## [AIM OF THE EXERCISE]
Go through the following data and transcribe exactly the stretch of lines from the one holding "故宮南院推金選台灣味11家推60款新品 (55, 2092)" to the one holding "芸能人・有名人 (361, 133)", both included.

GIVEN RECORDS Block Start

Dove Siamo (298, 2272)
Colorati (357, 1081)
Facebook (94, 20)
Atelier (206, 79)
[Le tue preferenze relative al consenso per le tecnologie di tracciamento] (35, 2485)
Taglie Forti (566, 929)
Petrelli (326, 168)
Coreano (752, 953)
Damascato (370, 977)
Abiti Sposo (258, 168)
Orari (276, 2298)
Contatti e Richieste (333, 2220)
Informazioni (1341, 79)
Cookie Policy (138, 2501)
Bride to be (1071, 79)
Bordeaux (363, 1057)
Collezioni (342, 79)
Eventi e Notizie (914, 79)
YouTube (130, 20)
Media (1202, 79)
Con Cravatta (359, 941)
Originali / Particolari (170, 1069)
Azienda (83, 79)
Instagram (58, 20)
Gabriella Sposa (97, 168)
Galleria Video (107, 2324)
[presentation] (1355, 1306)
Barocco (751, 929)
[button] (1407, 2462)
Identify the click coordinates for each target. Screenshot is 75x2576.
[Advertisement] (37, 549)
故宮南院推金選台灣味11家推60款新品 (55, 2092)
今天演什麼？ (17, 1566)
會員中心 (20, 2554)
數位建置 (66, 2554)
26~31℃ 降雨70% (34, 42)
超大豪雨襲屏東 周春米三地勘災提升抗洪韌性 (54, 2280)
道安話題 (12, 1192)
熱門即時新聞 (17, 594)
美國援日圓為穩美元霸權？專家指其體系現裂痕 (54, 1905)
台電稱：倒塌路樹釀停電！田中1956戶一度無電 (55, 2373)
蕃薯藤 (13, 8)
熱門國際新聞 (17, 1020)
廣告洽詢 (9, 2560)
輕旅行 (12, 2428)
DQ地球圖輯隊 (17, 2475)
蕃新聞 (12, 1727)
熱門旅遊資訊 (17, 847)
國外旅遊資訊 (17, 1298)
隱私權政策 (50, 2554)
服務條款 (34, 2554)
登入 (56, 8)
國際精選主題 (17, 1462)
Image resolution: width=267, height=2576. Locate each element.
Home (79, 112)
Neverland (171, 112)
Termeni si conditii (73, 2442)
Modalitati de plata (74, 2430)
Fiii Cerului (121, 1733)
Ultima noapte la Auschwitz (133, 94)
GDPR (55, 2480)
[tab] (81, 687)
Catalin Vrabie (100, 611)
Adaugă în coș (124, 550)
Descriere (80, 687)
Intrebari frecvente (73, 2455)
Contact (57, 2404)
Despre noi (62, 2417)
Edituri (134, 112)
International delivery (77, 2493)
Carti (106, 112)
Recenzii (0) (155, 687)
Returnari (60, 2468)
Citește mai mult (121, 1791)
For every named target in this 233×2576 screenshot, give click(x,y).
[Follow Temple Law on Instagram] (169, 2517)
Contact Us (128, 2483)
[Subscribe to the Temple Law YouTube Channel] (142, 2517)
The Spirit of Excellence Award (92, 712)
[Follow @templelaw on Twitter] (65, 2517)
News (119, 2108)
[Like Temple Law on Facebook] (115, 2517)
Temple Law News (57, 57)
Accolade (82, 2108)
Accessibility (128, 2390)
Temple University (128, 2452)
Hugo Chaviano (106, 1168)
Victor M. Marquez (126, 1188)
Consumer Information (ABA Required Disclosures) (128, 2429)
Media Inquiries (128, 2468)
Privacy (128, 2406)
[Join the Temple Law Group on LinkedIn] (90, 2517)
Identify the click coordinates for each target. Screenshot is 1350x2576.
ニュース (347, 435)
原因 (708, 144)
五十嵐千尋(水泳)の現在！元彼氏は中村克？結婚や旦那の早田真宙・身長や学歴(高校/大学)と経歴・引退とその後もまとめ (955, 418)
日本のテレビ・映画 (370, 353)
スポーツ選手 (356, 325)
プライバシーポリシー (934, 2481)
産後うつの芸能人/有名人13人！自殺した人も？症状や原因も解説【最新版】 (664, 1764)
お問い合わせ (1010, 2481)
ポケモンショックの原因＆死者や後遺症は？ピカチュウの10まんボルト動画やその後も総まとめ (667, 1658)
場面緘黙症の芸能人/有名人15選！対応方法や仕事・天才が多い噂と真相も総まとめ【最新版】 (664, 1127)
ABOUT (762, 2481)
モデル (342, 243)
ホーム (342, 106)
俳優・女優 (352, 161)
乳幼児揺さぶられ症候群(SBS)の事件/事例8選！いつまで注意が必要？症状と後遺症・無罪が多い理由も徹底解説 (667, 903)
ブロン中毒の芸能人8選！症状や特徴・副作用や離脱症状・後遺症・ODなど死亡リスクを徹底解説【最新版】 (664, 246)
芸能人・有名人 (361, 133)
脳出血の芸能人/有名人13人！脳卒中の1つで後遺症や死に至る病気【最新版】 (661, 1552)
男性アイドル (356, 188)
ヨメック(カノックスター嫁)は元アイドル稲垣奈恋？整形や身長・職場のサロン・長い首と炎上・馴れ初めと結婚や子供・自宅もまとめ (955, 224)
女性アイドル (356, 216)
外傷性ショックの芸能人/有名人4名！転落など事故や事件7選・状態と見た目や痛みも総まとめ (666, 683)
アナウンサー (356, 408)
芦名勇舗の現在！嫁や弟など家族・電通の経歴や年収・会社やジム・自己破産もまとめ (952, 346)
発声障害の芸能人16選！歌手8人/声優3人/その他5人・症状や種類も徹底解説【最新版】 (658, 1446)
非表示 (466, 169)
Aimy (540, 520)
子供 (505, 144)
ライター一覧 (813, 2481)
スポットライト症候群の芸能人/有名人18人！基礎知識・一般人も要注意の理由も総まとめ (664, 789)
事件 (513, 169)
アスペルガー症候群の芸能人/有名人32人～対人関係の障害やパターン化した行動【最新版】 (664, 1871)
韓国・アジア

GIVEN RECORDS Block End

## [RESPONSE AREA]
故宮南院推金選台灣味11家推60款新品 (55, 2092)
今天演什麼？ (17, 1566)
會員中心 (20, 2554)
數位建置 (66, 2554)
26~31℃ 降雨70% (34, 42)
超大豪雨襲屏東 周春米三地勘災提升抗洪韌性 (54, 2280)
道安話題 (12, 1192)
熱門即時新聞 (17, 594)
美國援日圓為穩美元霸權？專家指其體系現裂痕 (54, 1905)
台電稱：倒塌路樹釀停電！田中1956戶一度無電 (55, 2373)
蕃薯藤 (13, 8)
熱門國際新聞 (17, 1020)
廣告洽詢 (9, 2560)
輕旅行 (12, 2428)
DQ地球圖輯隊 (17, 2475)
蕃新聞 (12, 1727)
熱門旅遊資訊 (17, 847)
國外旅遊資訊 (17, 1298)
隱私權政策 (50, 2554)
服務條款 (34, 2554)
登入 (56, 8)
國際精選主題 (17, 1462)
Image resolution: width=267, height=2576. Locate each element.
Home (79, 112)
Neverland (171, 112)
Termeni si conditii (73, 2442)
Modalitati de plata (74, 2430)
Fiii Cerului (121, 1733)
Ultima noapte la Auschwitz (133, 94)
GDPR (55, 2480)
[tab] (81, 687)
Catalin Vrabie (100, 611)
Adaugă în coș (124, 550)
Descriere (80, 687)
Intrebari frecvente (73, 2455)
Contact (57, 2404)
Despre noi (62, 2417)
Edituri (134, 112)
International delivery (77, 2493)
Carti (106, 112)
Recenzii (0) (155, 687)
Returnari (60, 2468)
Citește mai mult (121, 1791)
For every named target in this 233×2576 screenshot, give click(x,y).
[Follow Temple Law on Instagram] (169, 2517)
Contact Us (128, 2483)
[Subscribe to the Temple Law YouTube Channel] (142, 2517)
The Spirit of Excellence Award (92, 712)
[Follow @templelaw on Twitter] (65, 2517)
News (119, 2108)
[Like Temple Law on Facebook] (115, 2517)
Temple Law News (57, 57)
Accolade (82, 2108)
Accessibility (128, 2390)
Temple University (128, 2452)
Hugo Chaviano (106, 1168)
Victor M. Marquez (126, 1188)
Consumer Information (ABA Required Disclosures) (128, 2429)
Media Inquiries (128, 2468)
Privacy (128, 2406)
[Join the Temple Law Group on LinkedIn] (90, 2517)
Identify the click coordinates for each target. Screenshot is 1350x2576.
ニュース (347, 435)
原因 (708, 144)
五十嵐千尋(水泳)の現在！元彼氏は中村克？結婚や旦那の早田真宙・身長や学歴(高校/大学)と経歴・引退とその後もまとめ (955, 418)
日本のテレビ・映画 (370, 353)
スポーツ選手 (356, 325)
プライバシーポリシー (934, 2481)
産後うつの芸能人/有名人13人！自殺した人も？症状や原因も解説【最新版】 (664, 1764)
お問い合わせ (1010, 2481)
ポケモンショックの原因＆死者や後遺症は？ピカチュウの10まんボルト動画やその後も総まとめ (667, 1658)
場面緘黙症の芸能人/有名人15選！対応方法や仕事・天才が多い噂と真相も総まとめ【最新版】 (664, 1127)
ABOUT (762, 2481)
モデル (342, 243)
ホーム (342, 106)
俳優・女優 (352, 161)
乳幼児揺さぶられ症候群(SBS)の事件/事例8選！いつまで注意が必要？症状と後遺症・無罪が多い理由も徹底解説 (667, 903)
ブロン中毒の芸能人8選！症状や特徴・副作用や離脱症状・後遺症・ODなど死亡リスクを徹底解説【最新版】 (664, 246)
芸能人・有名人 (361, 133)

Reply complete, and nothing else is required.